The discontent runs deeper than bickering over a formula. A consumption tax is, by definition, regressive: It hurts the poor more than the rich. Overreliance on GST has reached the point that even the fee that banks charge for a new checkbook will now be taxed at 18%. Meanwhile, direct taxes on corporate profit have been slashed by the Modi government. Opposition politicians that want to get re-elected on the basis of pro-poor policies are finding that their hands are tied. Since GST is highly correlated with gross domestic product, more than half of a state’s own tax revenue is on autopilot. If they give up levies on alcohol, electricity, gasoline and diesel, they will lose control over another one-third. “You’ve effectively turned states into municipalities,” Tamil Nadu’s Finance Minister Palanivel Thiaga Rajan, a former Wall Street banker, recently told the Hindustan Times.
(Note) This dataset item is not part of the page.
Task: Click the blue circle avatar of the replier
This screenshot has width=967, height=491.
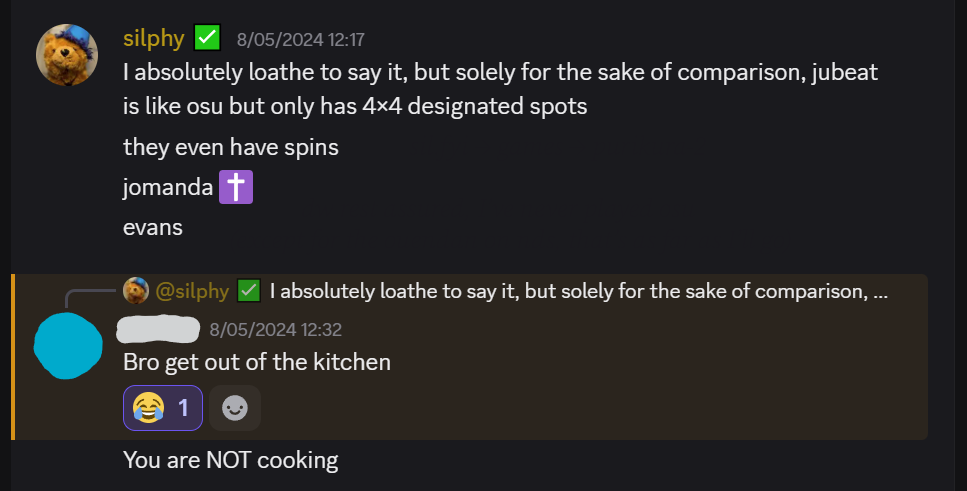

This is when municipalities in India need their own separate fiscal bargain to speed up urbanization minus pollution and squalor. According to Kelkar and his co-authors, a revamped Indian GST, its remit broadened, could stabilize at 14% — 6% for New Delhi; 6% for states and 2% straight to civic administrations. But this will weaken Modi’s near-monopolistic grip on the vote-grabbing potential of welfare projects. That’s perhaps the No. 1 reason why the prospects of another big-bang reform of India’s indirect taxes are practically nonexistent.